Top of Data to use

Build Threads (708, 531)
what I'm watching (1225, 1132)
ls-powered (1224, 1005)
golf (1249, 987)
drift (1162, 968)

Bottom of Data to use

**Work request**
Line by line, copy the data above exactly as it reads.

**Written answer**
Build Threads (708, 531)
what I'm watching (1225, 1132)
ls-powered (1224, 1005)
golf (1249, 987)
drift (1162, 968)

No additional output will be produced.